Para especialistas, a estratégia, embora anunciada como ferramenta de proteção social e segurança interna, tende a gerar efeitos colaterais negativos em áreas estratégicas como turismo, inovação, mercado de trabalho, comércio global e imagem internacional. O economista Davi Lelis, da Valor Investimentos, explicou que o pensamento do governo norte-americano de associar a entrada de imigrantes ao aumento de gastos em saúde e assistência pública acaba ignorando a real importância dos estrangeiros na economia.
“Quando você tenta diminuir potenciais gastos públicos com a entrada de pessoas de fora, você gera, sim, uma economia no curto prazo, evitando que essas pessoas sejam atendidas, mas ignora que esses imigrantes também são consumidores, também são estudantes, também são trabalhadores. Eles movimentam muito o setor econômico americano”, ressaltou.

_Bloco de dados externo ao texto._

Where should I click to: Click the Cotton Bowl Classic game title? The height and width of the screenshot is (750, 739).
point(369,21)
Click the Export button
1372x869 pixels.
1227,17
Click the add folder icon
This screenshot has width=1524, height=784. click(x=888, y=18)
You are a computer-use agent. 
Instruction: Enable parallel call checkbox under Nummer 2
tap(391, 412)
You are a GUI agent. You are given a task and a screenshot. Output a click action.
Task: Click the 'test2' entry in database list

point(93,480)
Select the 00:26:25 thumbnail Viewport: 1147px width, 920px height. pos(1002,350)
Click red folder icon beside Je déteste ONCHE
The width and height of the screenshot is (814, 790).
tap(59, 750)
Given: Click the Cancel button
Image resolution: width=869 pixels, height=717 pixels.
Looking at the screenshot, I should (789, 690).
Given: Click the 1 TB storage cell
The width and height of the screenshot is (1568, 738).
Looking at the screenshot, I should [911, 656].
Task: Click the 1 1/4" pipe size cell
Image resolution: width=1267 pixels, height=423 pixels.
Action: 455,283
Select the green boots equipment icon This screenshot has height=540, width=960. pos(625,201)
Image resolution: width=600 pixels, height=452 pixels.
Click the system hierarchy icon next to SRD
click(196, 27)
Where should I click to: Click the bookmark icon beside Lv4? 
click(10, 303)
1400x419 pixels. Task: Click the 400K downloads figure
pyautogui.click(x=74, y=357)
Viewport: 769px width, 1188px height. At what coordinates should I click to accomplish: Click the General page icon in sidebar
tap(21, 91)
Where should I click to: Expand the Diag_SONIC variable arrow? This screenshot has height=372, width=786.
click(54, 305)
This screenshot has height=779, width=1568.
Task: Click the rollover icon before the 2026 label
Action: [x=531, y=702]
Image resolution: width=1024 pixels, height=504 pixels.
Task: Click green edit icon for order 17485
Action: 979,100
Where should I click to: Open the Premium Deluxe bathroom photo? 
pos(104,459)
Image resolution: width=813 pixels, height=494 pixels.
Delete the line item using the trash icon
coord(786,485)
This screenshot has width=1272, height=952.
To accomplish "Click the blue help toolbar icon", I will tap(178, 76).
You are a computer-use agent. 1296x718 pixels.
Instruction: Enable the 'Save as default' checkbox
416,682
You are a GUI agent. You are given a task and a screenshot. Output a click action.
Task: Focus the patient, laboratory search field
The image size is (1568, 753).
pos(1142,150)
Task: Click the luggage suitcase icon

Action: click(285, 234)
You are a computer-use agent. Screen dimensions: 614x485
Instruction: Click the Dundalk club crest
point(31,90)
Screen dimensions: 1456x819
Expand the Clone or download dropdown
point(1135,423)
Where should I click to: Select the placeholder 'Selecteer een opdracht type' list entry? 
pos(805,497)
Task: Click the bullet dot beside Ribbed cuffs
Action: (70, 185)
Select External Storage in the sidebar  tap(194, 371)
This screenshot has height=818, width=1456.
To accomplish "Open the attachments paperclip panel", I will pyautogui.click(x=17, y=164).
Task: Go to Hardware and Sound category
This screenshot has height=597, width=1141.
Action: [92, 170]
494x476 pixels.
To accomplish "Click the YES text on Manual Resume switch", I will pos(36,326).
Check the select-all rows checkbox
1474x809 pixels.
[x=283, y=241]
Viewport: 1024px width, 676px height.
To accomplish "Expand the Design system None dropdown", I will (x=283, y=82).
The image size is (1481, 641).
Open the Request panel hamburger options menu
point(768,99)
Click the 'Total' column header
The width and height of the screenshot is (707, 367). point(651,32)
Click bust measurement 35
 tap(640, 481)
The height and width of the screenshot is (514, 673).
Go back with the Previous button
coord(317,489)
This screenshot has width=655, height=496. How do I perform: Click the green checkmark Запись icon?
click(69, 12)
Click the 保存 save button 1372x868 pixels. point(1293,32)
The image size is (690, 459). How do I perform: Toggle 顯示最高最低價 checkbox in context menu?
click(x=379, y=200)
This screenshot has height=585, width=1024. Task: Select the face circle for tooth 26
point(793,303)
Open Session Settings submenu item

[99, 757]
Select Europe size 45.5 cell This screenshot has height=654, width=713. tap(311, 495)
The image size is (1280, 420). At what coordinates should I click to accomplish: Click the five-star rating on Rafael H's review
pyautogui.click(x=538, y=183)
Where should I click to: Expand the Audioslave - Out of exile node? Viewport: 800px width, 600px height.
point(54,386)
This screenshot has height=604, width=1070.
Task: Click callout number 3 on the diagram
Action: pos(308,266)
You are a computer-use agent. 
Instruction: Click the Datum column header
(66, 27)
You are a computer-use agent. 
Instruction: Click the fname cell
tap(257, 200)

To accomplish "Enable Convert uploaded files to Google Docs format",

Lelis afirmou, ainda, que a decisão americana põe em xeque uma principais vantagens históricas dos Estados Unidos, que é a capacidade de atrair talentos globais para áreas estratégicas, como inteligência artificial, engenharia, pesquisa biomédica e inovação de ponta. “Quando o país cria barreiras com critérios mais subjetivos e restringe capital humano de alta qualidade de entrar no país, começa a erodir a própria capacidade de sustentar um crescimento de longo prazo”, explicou, lembrando que boa parte do Vale do Silício foi impulsionada por imigrantes, responsáveis pela fundação de empresas como Google, Tesla, Nvidia, Intel e Moderna.
Ele disse ainda que as ações podem gerar pressões inflacionárias e até reduzir a oferta de trabalho, elevando custos de produção, por exemplo. “Menos gente entrando vai ter uma consequência ruim de ter uma dinâmica econômica mais rígida, principalmente na oferta. Isso cria um terreno muito propício para a alta dos preços”, alertou Lelis, reforçando que tal dinâmica pode retardar a queda dos juros conduzida pelo Federal Reserve e comprometer a recuperação econômica do país.
O escritor e economista Masimo Della Justina acredita que os impactos na economia são imediatos. Segundo ele, “um brasileiro a passeio nos EUA tende a gastar, no mínimo, US$ 250 (R$ 1,3 mil) por dia em hotelaria, alimentação e transporte”, sem incluir compras, ingressos e passeios turísticos. E o endurecimento das regras de visto representa, portanto, perda direta de renda para setores que dependem do gasto estrangeiro, como hotelaria, comércio, entretenimento, locadoras de veículos, aplicativos de transporte, guias turísticos e postos de combustível.
“Um país construído por imigrantes durante 250 anos não pode mostrar aversão por estrangeiros, muito menos para visitantes temporários”, concluiu.